== Supplied entries ==

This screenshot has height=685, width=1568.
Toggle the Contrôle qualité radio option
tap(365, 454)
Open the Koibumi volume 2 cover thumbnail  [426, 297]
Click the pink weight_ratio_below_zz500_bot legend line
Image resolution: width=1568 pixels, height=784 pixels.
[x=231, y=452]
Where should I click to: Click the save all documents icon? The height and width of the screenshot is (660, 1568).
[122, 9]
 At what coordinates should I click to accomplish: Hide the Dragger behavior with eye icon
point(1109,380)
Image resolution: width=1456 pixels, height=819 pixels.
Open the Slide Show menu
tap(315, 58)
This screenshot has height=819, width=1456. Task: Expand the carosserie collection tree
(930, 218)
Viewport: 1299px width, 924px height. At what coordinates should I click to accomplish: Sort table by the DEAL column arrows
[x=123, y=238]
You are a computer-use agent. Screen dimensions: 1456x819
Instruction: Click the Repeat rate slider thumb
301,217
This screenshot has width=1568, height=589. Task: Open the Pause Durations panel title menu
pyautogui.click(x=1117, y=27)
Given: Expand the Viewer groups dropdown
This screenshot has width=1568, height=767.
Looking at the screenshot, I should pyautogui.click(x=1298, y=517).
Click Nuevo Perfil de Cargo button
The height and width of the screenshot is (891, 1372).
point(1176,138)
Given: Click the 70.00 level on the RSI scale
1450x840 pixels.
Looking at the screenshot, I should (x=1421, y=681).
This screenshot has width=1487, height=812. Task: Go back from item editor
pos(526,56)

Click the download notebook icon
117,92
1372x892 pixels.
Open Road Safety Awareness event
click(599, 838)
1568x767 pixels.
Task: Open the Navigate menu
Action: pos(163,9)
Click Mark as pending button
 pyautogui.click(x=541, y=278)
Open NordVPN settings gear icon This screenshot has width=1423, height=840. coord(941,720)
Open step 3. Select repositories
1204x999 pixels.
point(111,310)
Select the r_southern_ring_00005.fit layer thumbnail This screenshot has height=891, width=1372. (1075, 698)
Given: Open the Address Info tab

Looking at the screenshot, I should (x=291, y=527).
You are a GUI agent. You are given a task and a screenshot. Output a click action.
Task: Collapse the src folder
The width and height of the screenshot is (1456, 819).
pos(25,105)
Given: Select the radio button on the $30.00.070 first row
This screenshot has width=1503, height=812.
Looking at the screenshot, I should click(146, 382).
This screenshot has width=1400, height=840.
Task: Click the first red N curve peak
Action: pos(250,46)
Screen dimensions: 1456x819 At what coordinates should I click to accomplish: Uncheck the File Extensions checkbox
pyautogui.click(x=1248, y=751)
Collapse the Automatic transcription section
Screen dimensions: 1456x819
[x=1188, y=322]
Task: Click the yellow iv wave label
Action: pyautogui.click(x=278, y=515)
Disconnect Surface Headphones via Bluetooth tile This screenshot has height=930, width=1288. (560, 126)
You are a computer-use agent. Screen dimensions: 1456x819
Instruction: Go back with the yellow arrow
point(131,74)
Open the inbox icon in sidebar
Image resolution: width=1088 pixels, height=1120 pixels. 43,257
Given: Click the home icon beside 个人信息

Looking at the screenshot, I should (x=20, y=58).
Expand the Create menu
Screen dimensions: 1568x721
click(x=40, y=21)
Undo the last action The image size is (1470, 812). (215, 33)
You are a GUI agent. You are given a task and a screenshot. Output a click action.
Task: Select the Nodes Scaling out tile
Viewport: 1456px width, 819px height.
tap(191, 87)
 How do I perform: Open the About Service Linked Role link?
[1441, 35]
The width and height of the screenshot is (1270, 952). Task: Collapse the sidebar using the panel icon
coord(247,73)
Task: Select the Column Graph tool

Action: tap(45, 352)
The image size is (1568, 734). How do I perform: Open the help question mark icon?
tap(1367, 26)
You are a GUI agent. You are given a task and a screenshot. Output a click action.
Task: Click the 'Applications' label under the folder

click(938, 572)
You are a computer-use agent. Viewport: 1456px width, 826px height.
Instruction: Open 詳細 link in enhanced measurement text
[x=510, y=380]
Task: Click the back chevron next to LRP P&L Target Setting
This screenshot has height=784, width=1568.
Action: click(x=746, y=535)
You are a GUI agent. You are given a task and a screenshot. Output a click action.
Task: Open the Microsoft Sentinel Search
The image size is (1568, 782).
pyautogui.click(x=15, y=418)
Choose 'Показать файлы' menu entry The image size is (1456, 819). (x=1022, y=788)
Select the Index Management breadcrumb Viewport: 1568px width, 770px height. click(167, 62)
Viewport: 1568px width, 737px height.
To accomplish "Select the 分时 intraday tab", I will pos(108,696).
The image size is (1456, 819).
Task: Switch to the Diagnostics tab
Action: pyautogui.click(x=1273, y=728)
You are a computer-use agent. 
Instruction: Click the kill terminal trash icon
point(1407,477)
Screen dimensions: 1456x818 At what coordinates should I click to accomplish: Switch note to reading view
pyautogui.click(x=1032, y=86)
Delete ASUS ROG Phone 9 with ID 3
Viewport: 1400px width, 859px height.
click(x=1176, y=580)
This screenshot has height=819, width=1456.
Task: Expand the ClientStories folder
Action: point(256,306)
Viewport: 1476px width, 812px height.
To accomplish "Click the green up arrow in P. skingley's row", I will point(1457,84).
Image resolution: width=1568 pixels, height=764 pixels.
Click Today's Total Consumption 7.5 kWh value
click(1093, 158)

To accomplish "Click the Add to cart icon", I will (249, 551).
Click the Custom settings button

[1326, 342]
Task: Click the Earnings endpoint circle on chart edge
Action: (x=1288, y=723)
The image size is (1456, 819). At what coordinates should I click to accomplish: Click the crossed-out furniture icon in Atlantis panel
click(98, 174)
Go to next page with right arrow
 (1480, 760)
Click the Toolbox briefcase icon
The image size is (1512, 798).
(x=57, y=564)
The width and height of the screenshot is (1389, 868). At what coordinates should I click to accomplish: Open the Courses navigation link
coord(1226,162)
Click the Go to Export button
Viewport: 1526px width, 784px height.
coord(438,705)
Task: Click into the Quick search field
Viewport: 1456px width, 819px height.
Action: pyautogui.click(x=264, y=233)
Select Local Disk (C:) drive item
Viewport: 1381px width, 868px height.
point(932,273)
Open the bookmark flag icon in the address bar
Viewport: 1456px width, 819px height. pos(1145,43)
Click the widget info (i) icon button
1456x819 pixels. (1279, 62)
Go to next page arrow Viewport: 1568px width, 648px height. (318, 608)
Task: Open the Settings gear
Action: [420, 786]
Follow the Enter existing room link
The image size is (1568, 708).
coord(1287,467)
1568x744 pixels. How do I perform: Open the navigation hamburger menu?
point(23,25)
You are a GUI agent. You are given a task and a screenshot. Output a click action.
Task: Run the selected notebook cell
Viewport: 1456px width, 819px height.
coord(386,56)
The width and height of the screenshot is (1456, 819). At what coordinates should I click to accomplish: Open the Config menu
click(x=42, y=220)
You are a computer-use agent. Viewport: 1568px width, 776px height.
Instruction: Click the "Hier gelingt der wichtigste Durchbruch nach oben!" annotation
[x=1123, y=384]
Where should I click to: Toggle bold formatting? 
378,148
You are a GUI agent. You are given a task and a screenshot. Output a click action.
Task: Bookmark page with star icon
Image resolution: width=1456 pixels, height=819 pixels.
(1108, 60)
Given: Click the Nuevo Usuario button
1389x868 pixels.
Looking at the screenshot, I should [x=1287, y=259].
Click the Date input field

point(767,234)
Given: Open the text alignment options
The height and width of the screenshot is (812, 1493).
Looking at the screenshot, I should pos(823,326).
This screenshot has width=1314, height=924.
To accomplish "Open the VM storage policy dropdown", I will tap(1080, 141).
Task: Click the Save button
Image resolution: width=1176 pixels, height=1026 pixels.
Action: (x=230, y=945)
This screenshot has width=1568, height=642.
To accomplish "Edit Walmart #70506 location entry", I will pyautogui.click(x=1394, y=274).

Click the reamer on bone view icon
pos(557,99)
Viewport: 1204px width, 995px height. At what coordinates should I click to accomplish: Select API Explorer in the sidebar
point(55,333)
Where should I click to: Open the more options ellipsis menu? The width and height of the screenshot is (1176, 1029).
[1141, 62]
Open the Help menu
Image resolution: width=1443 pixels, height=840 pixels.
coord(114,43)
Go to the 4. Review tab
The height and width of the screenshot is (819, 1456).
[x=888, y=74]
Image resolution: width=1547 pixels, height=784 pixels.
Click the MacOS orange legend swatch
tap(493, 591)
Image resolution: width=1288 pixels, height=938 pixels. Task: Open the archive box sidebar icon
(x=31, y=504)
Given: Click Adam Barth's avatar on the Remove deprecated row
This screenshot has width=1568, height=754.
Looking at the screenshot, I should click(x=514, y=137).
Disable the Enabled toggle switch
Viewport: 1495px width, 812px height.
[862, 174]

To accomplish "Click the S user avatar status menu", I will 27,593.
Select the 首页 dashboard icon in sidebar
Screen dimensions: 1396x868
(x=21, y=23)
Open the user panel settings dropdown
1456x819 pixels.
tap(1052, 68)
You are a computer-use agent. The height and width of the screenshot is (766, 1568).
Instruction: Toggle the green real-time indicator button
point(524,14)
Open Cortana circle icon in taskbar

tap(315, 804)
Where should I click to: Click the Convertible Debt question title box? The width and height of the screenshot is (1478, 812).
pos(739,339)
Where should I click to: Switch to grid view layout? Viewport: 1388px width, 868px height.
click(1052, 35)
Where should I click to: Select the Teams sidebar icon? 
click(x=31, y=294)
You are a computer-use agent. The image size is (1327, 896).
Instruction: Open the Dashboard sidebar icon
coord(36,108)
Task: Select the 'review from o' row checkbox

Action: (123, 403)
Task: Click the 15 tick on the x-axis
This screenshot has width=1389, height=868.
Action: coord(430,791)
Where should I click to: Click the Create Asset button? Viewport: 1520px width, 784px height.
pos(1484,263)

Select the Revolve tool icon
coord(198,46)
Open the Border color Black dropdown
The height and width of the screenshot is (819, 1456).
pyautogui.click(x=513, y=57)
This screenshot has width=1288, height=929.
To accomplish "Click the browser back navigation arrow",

===

> **Prompt**
Reproduce exactly the section above that begins at the line containing "Task: Click the back" and ends at the line containing "Viewport: 1568px width, 737px height.", leaving out all other lines.

> **Result of the task**
Task: Click the back chevron next to LRP P&L Target Setting
This screenshot has height=784, width=1568.
Action: click(x=746, y=535)
You are a GUI agent. You are given a task and a screenshot. Output a click action.
Task: Open the Microsoft Sentinel Search
The image size is (1568, 782).
pyautogui.click(x=15, y=418)
Choose 'Показать файлы' menu entry The image size is (1456, 819). (x=1022, y=788)
Select the Index Management breadcrumb Viewport: 1568px width, 770px height. click(167, 62)
Viewport: 1568px width, 737px height.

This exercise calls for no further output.